The commit is pushed to "branch-rh8-4.18.0-80.1.2.vz8.3.x-ovz" and will appear 
at https://src.openvz.org/scm/ovz/vzkernel.git
after rh8-4.18.0-80.1.2.vz8.3.6
------>
commit bd796b3cdc26ff1da8c5bfe8b462c720304e0c8f
Author: Andrea Arcangeli <aarca...@redhat.com>
Date:   Mon Apr 20 10:34:33 2020 +0300

    userfaultfd: wp: add UFFDIO_COPY_MODE_WP
    
    This allows UFFDIO_COPY to map pages write-protected.
    
    [pet...@redhat.com: switch to VM_WARN_ON_ONCE in mfill_atomic_pte; add 
brackets
     around "dst_vma->vm_flags & VM_WRITE"; fix wordings in comments and
     commit messages]
    Signed-off-by: Andrea Arcangeli <aarca...@redhat.com>
    Signed-off-by: Peter Xu <pet...@redhat.com>
    Signed-off-by: Andrew Morton <a...@linux-foundation.org>
    Reviewed-by: Jerome Glisse <jgli...@redhat.com>
    Reviewed-by: Mike Rapoport <r...@linux.vnet.ibm.com>
    Cc: Bobby Powers <bobbypow...@gmail.com>
    Cc: Brian Geffon <bgef...@google.com>
    Cc: David Hildenbrand <da...@redhat.com>
    Cc: Denis Plotnikov <dplotni...@virtuozzo.com>
    Cc: "Dr . David Alan Gilbert" <dgilb...@redhat.com>
    Cc: Hugh Dickins <hu...@google.com>
    Cc: Johannes Weiner <han...@cmpxchg.org>
    Cc: "Kirill A . Shutemov" <kir...@shutemov.name>
    Cc: Martin Cracauer <craca...@cons.org>
    Cc: Marty McFadden <mcfadd...@llnl.gov>
    Cc: Maya Gokhale <gokha...@llnl.gov>
    Cc: Mel Gorman <mgor...@suse.de>
    Cc: Mike Kravetz <mike.krav...@oracle.com>
    Cc: Pavel Emelyanov <xe...@openvz.org>
    Cc: Rik van Riel <r...@redhat.com>
    Cc: Shaohua Li <s...@fb.com>
    Link: http://lkml.kernel.org/r/20200220163112.11409-6-pet...@redhat.com
    Signed-off-by: Linus Torvalds <torva...@linux-foundation.org>
    
    https://jira.sw.ru/browse/PSBM-102938
    (cherry picked from commit 72981e0e7b609c741d7764cc920c8fec00920bd5)

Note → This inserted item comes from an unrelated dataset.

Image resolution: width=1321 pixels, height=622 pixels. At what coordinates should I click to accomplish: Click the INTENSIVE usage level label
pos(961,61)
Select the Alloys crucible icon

    Signed-off-by: Andrey Ryabinin <aryabi...@virtuozzo.com>
---
 fs/userfaultfd.c                 |  5 +++--
 include/linux/userfaultfd_k.h    |  2 +-
 include/uapi/linux/userfaultfd.h | 11 ++++++-----
 mm/userfaultfd.c                 | 36 +++++++++++++++++++++++++-----------
 4 files changed, 35 insertions(+), 19 deletions(-)

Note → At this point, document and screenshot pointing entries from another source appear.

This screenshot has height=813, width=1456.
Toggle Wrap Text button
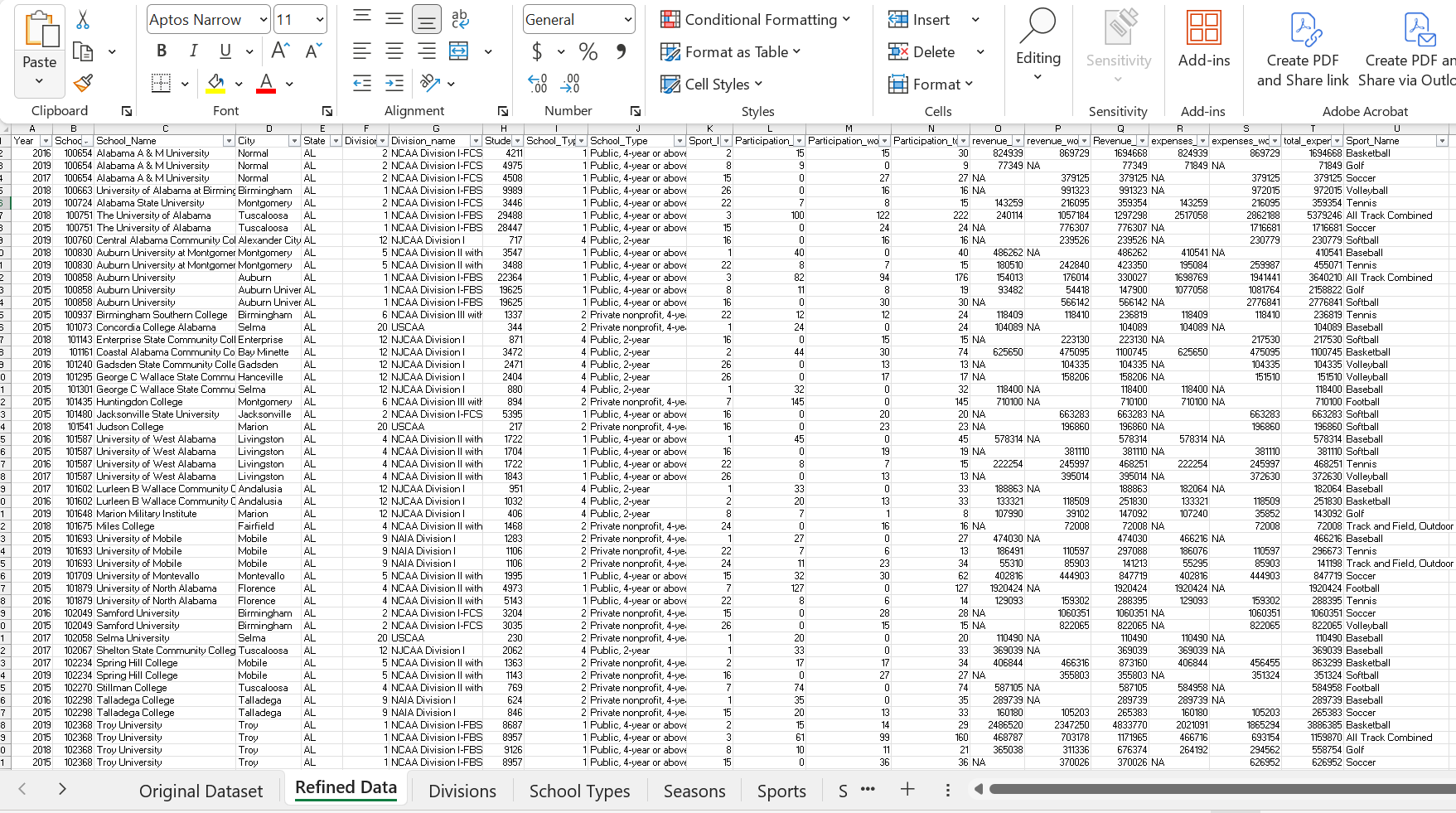click(x=459, y=20)
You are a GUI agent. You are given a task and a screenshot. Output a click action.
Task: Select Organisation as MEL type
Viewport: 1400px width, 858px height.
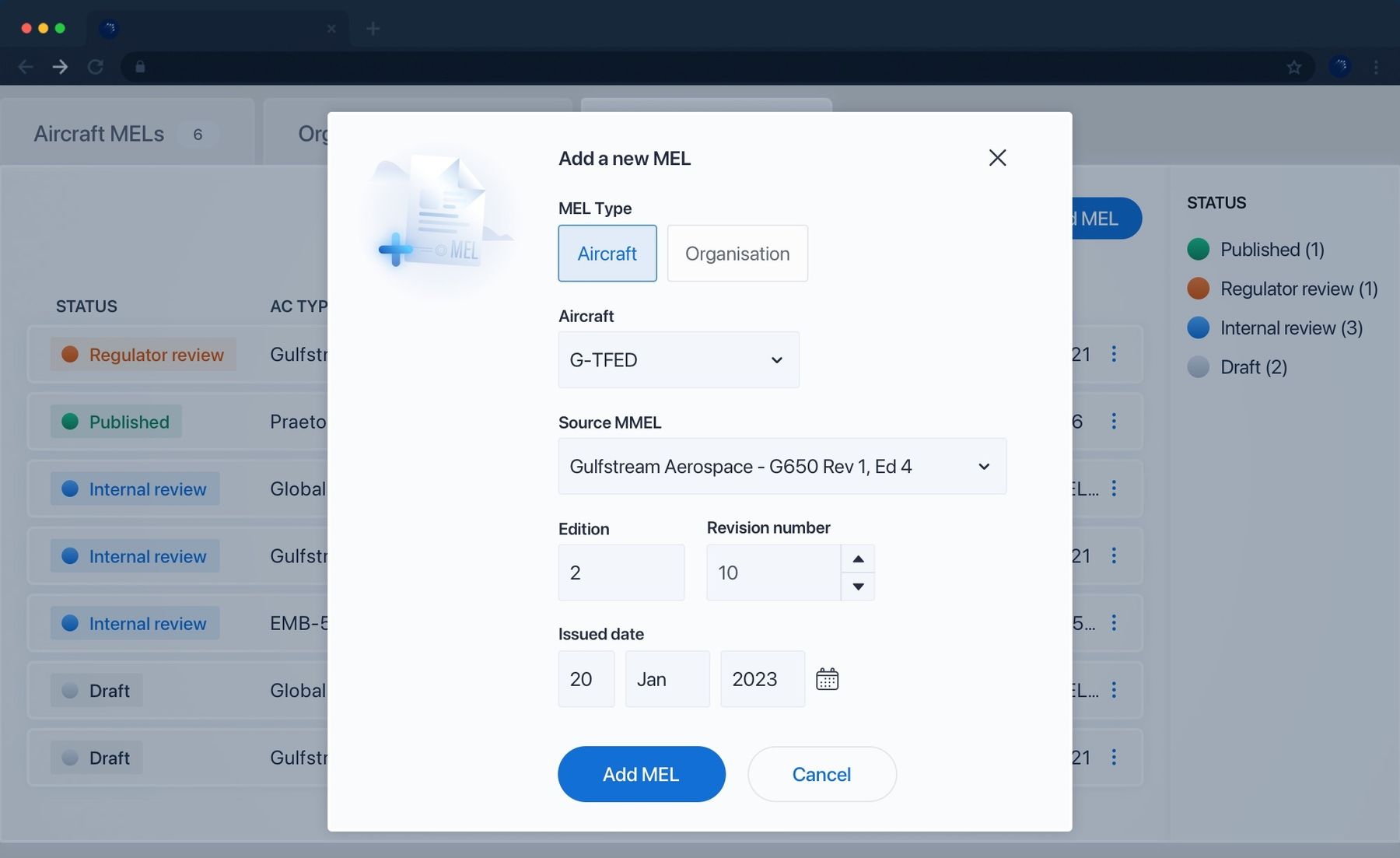point(737,254)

diff --git a/fs/userfaultfd.c b/fs/userfaultfd.c
index 0bfbe5182773..5dde50cd02f8 100644
--- a/fs/userfaultfd.c
+++ b/fs/userfaultfd.c
@@ -1715,11 +1715,12 @@ static int userfaultfd_copy(struct userfaultfd_ctx *ctx,
        ret = -EINVAL;
        if (uffdio_copy.src + uffdio_copy.len <= uffdio_copy.src)
                goto out;
-       if (uffdio_copy.mode & ~UFFDIO_COPY_MODE_DONTWAKE)

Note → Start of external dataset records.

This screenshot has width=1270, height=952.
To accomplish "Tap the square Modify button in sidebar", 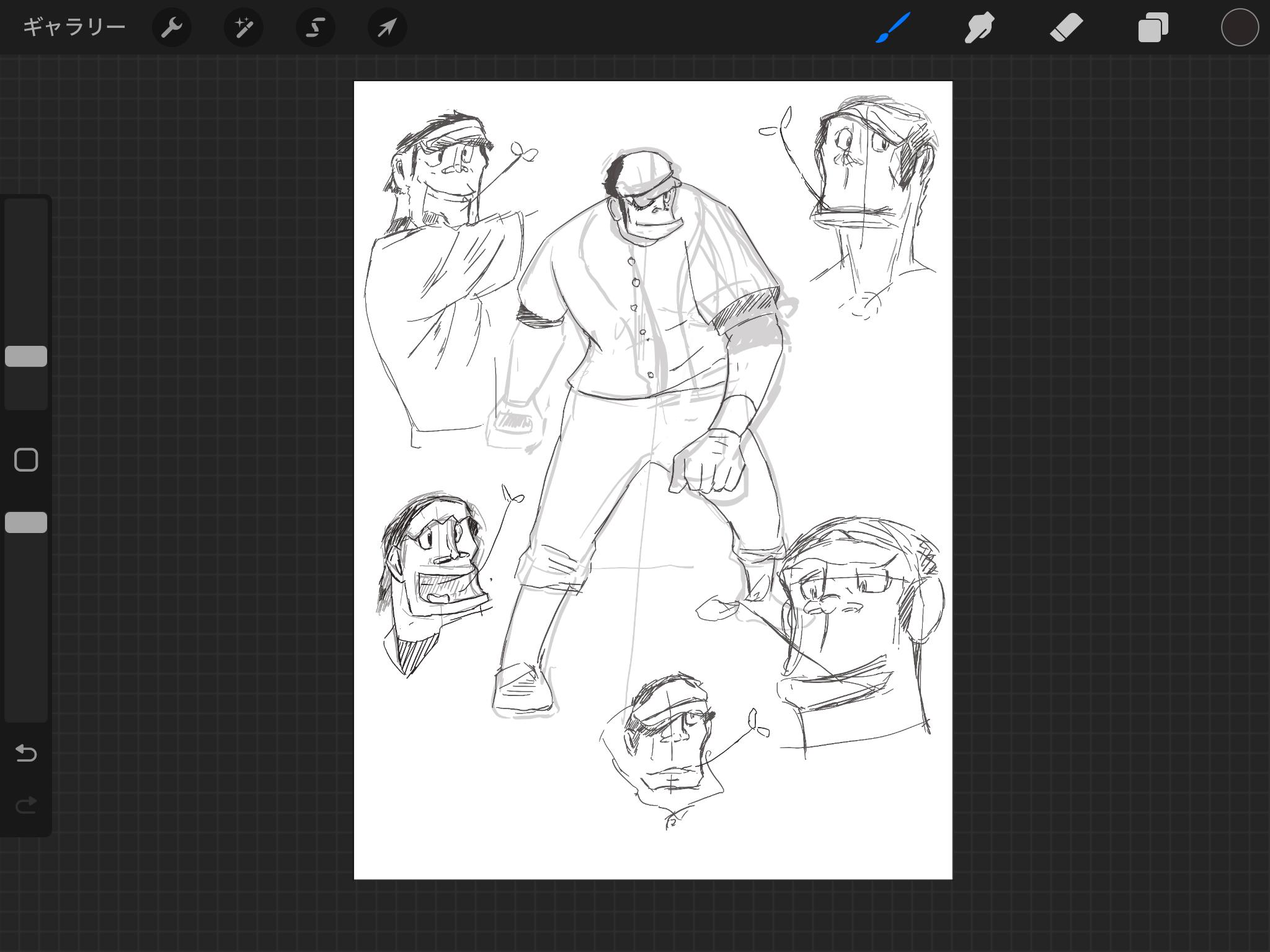I will click(x=26, y=460).
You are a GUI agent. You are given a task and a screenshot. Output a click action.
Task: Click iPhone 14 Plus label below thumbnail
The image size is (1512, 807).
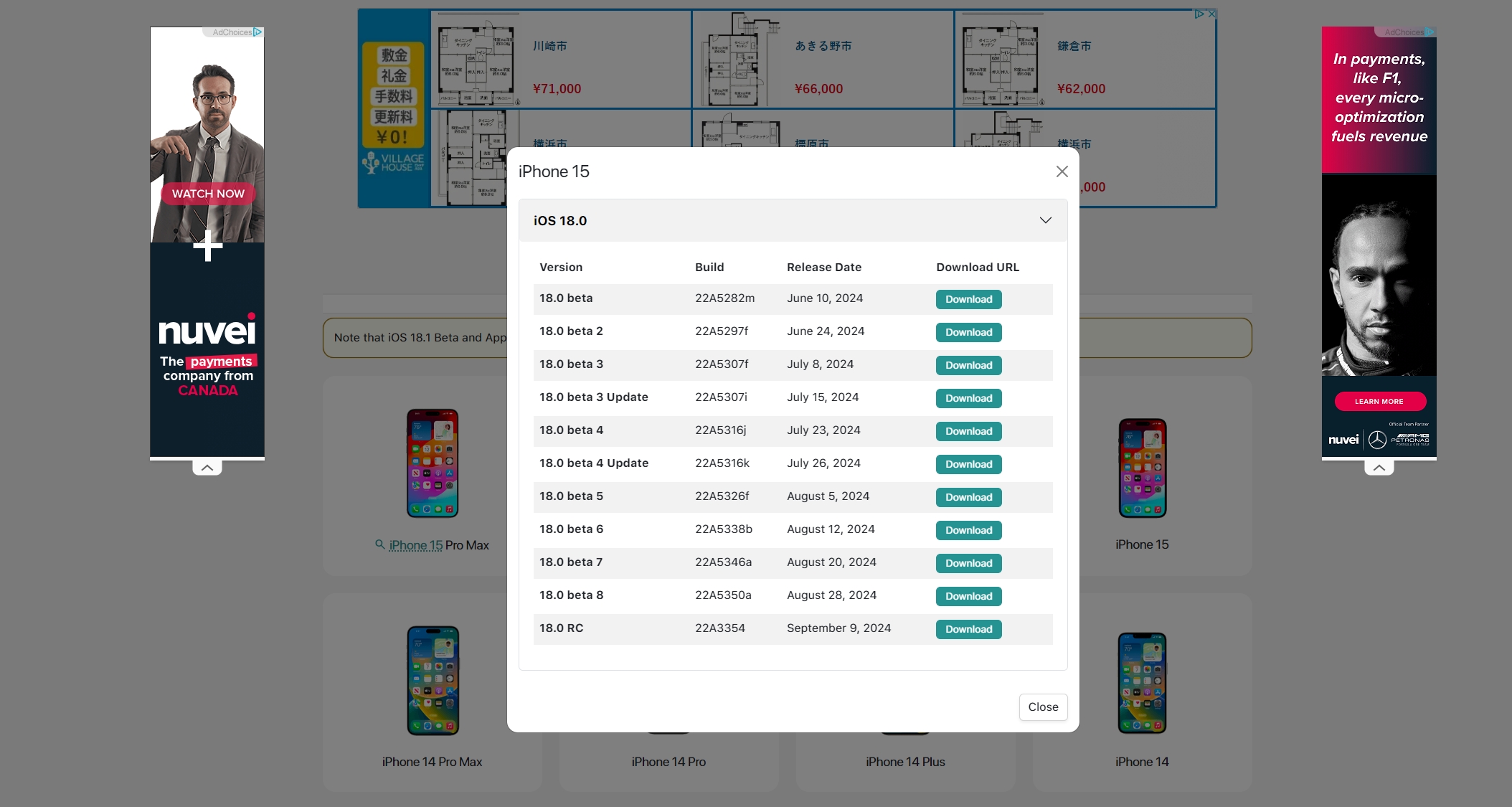904,762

+       if (uffdio_copy.mode & ~(UFFDIO_COPY_MODE_DONTWAKE|UFFDIO_COPY_MODE_WP))
                goto out;
        if (mmget_not_zero(ctx->mm)) {
                ret = mcopy_atomic(ctx->mm, uffdio_copy.dst, uffdio_copy.src,
-                                  uffdio_copy.len, &ctx->mmap_changing);
+                                  uffdio_copy.len, &ctx->mmap_changing,
+                                  uffdio_copy.mode);
                mmput(ctx->mm);
        } else {
                return -ESRCH;
diff --git a/include/linux/userfaultfd_k.h b/include/linux/userfaultfd_k.h
index 8fc07c5af632..8776b913d2e9 100644
--- a/include/linux/userfaultfd_k.h
+++ b/include/linux/userfaultfd_k.h
@@ -34,7 +34,7 @@ extern int handle_userfault(struct vm_fault *vmf, unsigned 
long reason);
 
 extern ssize_t mcopy_atomic(struct mm_struct *dst_mm, unsigned long dst_start,
                            unsigned long src_start, unsigned long len,
-                           bool *mmap_changing);
+                           bool *mmap_changing, __u64 mode);
 extern ssize_t mfill_zeropage(struct mm_struct *dst_mm,
                              unsigned long dst_start,
                              unsigned long len,
diff --git a/include/uapi/linux/userfaultfd.h b/include/uapi/linux/userfaultfd.h
index 48f1a7c2f1f0..340f23bc251d 100644
--- a/include/uapi/linux/userfaultfd.h
+++ b/include/uapi/linux/userfaultfd.h
@@ -203,13 +203,14 @@ struct uffdio_copy {
        __u64 dst;
        __u64 src;
        __u64 len;
+#define UFFDIO_COPY_MODE_DONTWAKE              ((__u64)1<<0)
        /*
-        * There will be a wrprotection flag later that allows to map
-        * pages wrprotected on the fly. And such a flag will be
-        * available if the wrprotection ioctl are implemented for the
-        * range according to the uffdio_register.ioctls.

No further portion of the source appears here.